▶ **WHAT THIS TASK INVOLVES**
Copy every line of the records, from the start through the line that contains "point(174,71)", inclusive, and add 111 to each coordinate in the answers.

## BEGIN

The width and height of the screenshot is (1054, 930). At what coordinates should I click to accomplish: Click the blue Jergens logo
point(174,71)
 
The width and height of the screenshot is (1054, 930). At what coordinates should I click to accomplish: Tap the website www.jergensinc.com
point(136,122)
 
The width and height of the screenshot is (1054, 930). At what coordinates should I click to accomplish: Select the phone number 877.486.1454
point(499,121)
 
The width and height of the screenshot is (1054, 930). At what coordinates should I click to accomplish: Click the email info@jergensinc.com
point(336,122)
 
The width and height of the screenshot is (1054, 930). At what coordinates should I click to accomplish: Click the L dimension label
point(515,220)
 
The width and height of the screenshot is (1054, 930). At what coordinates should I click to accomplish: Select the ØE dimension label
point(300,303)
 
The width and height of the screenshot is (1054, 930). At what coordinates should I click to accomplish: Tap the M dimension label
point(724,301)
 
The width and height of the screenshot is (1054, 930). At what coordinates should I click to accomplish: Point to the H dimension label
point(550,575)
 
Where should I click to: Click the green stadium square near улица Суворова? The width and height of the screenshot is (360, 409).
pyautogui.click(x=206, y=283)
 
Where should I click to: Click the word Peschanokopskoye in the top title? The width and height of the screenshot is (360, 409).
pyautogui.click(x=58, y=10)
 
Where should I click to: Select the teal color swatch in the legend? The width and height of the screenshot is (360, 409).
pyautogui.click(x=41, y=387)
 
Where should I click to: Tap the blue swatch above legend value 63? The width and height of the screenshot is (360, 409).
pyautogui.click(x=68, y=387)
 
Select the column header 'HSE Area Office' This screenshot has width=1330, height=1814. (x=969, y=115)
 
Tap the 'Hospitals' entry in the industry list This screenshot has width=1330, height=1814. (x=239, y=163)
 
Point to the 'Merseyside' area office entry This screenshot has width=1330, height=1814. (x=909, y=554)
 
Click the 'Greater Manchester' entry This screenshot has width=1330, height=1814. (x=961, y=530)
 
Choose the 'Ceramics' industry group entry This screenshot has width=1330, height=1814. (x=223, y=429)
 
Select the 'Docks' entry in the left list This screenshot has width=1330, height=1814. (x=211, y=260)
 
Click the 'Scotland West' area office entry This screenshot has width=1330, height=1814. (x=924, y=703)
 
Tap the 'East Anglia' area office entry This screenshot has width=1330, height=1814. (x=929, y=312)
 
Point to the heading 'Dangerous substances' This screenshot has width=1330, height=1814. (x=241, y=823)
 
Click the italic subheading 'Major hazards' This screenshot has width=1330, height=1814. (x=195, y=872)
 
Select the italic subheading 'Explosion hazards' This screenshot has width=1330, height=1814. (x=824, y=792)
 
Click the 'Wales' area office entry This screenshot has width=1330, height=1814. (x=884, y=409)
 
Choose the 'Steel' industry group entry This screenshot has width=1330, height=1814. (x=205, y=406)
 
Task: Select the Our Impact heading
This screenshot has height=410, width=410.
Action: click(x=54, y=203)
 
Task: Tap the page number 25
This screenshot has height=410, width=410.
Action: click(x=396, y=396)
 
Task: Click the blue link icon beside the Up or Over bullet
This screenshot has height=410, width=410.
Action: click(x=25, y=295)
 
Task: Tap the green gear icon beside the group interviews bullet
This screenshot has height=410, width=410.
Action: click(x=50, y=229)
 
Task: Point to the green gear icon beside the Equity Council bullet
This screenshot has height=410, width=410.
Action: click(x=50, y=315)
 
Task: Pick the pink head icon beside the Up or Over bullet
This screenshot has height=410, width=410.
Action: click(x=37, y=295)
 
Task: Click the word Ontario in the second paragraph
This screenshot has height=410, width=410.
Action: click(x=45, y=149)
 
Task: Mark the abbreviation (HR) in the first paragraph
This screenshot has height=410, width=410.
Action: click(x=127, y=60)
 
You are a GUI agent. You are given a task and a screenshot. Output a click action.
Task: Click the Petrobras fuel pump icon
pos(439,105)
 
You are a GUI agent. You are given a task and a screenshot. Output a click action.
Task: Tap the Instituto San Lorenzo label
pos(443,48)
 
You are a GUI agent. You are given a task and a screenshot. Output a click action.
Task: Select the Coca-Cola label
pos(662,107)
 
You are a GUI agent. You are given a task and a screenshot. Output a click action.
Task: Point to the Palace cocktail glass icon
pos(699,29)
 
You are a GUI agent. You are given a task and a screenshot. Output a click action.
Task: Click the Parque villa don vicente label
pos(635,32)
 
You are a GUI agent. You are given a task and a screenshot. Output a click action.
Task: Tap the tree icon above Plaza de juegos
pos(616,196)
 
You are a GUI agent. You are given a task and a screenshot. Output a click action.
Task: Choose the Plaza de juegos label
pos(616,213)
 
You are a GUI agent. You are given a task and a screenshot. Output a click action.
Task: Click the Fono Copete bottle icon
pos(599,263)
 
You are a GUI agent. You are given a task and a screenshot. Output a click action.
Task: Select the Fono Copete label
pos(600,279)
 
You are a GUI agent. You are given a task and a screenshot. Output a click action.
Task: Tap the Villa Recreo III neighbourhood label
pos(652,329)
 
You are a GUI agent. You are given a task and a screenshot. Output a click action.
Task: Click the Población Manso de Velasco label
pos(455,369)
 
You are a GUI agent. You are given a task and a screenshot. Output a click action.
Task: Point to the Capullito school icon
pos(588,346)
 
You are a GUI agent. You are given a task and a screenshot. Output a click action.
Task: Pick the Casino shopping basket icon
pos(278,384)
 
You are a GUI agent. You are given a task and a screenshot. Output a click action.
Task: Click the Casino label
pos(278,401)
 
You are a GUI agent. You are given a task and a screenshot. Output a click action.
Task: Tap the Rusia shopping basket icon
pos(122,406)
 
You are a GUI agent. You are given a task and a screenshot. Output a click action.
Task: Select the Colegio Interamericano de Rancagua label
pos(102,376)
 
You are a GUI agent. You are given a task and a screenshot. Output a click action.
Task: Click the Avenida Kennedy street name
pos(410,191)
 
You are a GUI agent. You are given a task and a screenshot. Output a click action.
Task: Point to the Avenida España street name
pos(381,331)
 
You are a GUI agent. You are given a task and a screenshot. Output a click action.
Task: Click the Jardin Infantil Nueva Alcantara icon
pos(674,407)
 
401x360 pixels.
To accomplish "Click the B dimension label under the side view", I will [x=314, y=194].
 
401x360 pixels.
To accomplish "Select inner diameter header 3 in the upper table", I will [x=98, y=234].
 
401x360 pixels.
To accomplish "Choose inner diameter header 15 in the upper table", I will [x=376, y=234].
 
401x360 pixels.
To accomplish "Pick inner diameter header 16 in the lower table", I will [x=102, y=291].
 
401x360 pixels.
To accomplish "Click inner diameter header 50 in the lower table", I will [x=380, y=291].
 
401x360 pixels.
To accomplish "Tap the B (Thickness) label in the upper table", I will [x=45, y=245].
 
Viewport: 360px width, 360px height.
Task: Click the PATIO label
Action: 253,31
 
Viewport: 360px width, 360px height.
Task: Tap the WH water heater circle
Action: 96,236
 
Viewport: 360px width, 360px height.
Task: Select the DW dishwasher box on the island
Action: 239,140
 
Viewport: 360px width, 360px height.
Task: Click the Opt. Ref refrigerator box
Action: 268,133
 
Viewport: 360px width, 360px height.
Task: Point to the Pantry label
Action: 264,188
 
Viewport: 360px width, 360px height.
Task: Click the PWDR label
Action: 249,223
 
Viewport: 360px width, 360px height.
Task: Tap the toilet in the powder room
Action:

## END

▶ **FINISHED ANSWER**
The width and height of the screenshot is (1054, 930). At what coordinates should I click to accomplish: Click the blue Jergens logo
point(285,182)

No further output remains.